If you search google for “Parler” you still get the cached results from the now defunct social network for “free speech” that was an online organizational rallying point for many of the fascists and racists who gathered in Washington, D.C. on January 6th. Continued calls for violence in DC and in state capitals around the country against capitol buildings, government officials, anti-hate organizations like Black Lives Matter, or anyone else classified by the vicious thugs as “ANTIFA” on the platform; led Amazon Web Services (AWS) to cancel the service contract made with Parler.

Many other service providers have followed suit, leaving Parler unable to give its users a platform. Parler chief executive John Matze told Fox News that “every vendor from text message services to email providers to our lawyers all ditched us too.” Due to the negligence of the designers and coders who worked for the company, users’ data was available for anti-fascists, hackers, and adroit investigators to download for later use.

Casual internet use has become a mindless exercise, it’s unusual to put thought into the nuts and bolts of how a website works. What is ostensibly a simple tool for people to post words and pictures hides a plethora of modules, services, and customizations coming together to make the site. Much of what modern coders do pulls bits and pieces of existing code libraries together to achieve the end result they desire. There are often hundreds of thousands of hours poured into these individual modules that can be used for free or as part of a service model by sites like Parler to implement their features without having to spend the time needed to develop these things themselves.

Parler was created on a budget, meaning they used service models to provide things like the login and authentication control of users. The loss of this key service on Friday (1/8), by service provider Twilio, should have taken Parler offline at that point. However, in an effort to keep the site and app online, the coders responsible for Parler simply changed the code of the site allowing people to register new accounts without authenticating their email addresses, instead of stopping authentication and locking their users out. Activists were able to register new accounts without any feedback from the now by-passed system.

Activists were able to read the implementation of the hobbled authentication system and determine how different parts of the website worked. Most importantly they were able to determine that whenever a user uploaded a file, the site’s file system named the file with sequential number and stored it in a single location. The site’s administration module used a simple marker to change what it showed in the user’s web browser, if they were a site-wide admin or a regular user.

The newly made accounts had access to all of the content that had ever been uploaded to the site, including parleys (messages on the site), video, images, user profiles, user information, and user level administration and group moderation rights.
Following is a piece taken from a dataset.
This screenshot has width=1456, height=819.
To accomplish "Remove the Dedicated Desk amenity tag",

Essentially any information that any Parler user had ever posted to the site was available. Activists downloaded all data, including “deleted” posts, that had been uploaded to the site and managed to collect 99% of what had been on the site (over 70 TB worth) in the time between when the authentication service was taken offline and the time that Amazon Web Services stopped servicing the account.
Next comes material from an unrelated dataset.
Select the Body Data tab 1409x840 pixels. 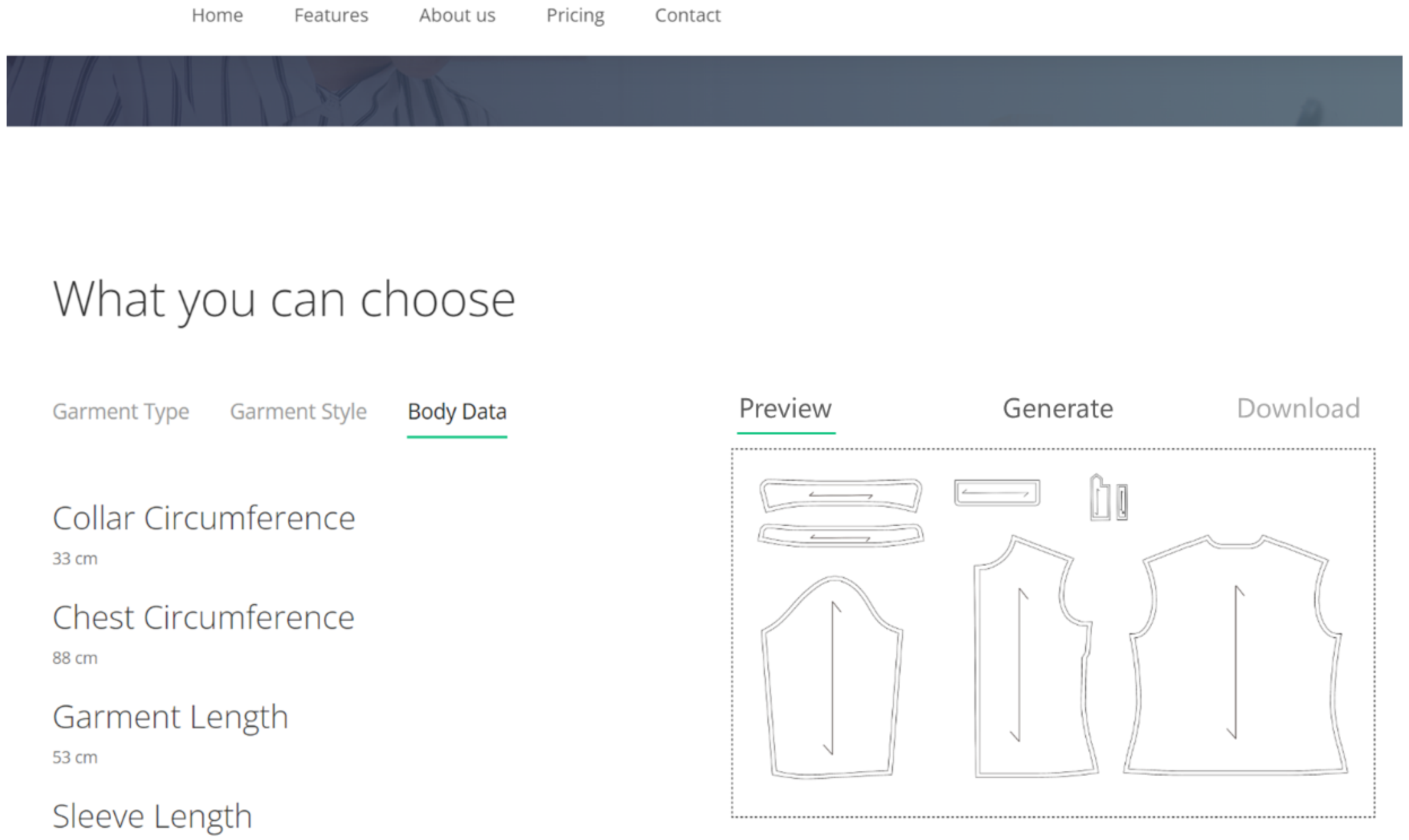457,411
Some of the most crucial information gathered and submitted to law enforcement was the verified identity program ran by Parler called “Real Citizen” on their app. To be a verified “Real Citizen,” Parler users had to upload photos of their government issued photo ID along with their social security number, and this information was kept on Parler’s servers associated with the account it verified. As Parler allowed an element of anonymity by not having real names for accounts or requiring users to identify their real location or associations, this mountain of information will be invaluable in connecting those who posted the most violent messages and instigations with their real identities.